Paths to the future

Projects for
a better
world

The future doesn’t just happen. To a great extent, it will unfold in the way that human beings have conceived, planned and designed it. This is especially true for the future of fundamental areas like mobility, food and energy supply.

The first steps into a better world with a high quality of life lead us through test environments, technology centres, simulators and training locations. These enable research and the courage to try new things and learn lessons. They are the contexts for exploring things that will move people in the future, halt climate change, feed us, and supply us all with green energy. Join us as we head to four such places to discover their pioneering projects.

From zero to 900.
And from 24 to 1,000.

An almost airless tube in whose vacuum capsules move at tremendous speeds: In a hyperloop like this, you could dash and travel between two cities as fast as you could in an aeroplane.
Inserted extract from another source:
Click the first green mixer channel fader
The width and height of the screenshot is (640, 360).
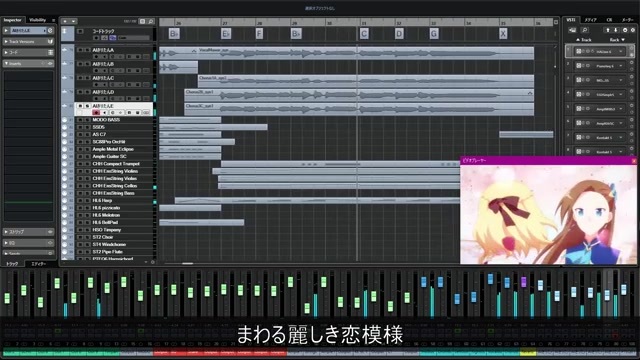[7, 298]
All this is not merely fantasy for the engineers at the Technical University of Munich; they want to turn the vision of the hyperloop into reality as a sustainable mobility service. According to the research group’s plans, in the not-too-distant future, transport and passenger capsules are set to speed people and goods to their destinations at 900 kilometres an hour. Journeys in the hyperloop could, for example, replace short-haul flights within Germany. They will operate purely on electricity, so with green electricity they’ll be climate-neutral.

The present version of the hyperloop is 24 metres short. In this testing tube, the team at TU Munich is trying out the drive, the levitation technology and the behaviour of the transport capsule – known as the “pod” – in the vacuum. The first journey in the pod took place on 10 July 2023. And successfully so: The test facility was placed under vacuum conditions, and the passenger capsule, manned by engineers, set off almost weightlessly. Soon, hyperloop rides should last a few seconds longer – in a tube that will then be 1,000 metres long.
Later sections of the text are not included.